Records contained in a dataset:
..............................

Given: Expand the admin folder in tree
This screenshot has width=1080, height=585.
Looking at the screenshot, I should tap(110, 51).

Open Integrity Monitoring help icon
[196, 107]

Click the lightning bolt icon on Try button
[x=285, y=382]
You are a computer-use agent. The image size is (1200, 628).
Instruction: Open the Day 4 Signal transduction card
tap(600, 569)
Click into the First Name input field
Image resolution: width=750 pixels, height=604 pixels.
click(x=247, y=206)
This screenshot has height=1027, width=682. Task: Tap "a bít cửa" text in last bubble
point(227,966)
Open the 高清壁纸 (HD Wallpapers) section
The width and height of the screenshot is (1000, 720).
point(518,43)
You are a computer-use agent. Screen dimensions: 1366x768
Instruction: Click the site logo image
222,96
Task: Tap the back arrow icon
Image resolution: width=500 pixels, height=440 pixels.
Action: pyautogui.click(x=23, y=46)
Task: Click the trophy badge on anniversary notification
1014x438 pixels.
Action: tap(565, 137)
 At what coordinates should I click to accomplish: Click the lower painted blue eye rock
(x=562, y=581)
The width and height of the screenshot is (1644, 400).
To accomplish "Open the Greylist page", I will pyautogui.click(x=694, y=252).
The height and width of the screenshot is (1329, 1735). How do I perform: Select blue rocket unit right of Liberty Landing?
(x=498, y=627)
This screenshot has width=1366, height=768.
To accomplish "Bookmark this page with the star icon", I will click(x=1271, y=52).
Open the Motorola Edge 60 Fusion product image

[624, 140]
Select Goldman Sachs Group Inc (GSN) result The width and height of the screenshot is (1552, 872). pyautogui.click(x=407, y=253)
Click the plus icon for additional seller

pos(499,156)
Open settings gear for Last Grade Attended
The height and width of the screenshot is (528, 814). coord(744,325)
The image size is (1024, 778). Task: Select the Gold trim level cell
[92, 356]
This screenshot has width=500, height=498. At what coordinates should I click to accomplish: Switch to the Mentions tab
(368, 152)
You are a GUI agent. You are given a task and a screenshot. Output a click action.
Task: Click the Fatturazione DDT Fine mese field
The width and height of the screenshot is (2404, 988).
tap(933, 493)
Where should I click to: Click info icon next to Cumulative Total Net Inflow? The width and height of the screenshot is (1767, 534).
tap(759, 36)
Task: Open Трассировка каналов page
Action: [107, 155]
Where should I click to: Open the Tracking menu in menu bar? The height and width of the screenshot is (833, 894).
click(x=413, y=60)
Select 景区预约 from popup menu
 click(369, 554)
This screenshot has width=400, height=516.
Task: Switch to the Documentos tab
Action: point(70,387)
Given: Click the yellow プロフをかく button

..............................

_WORK REQUEST_
Nothing but a number is expected: the count of lines in the data that include the word "computer".

_RESPONSE BELOW_
2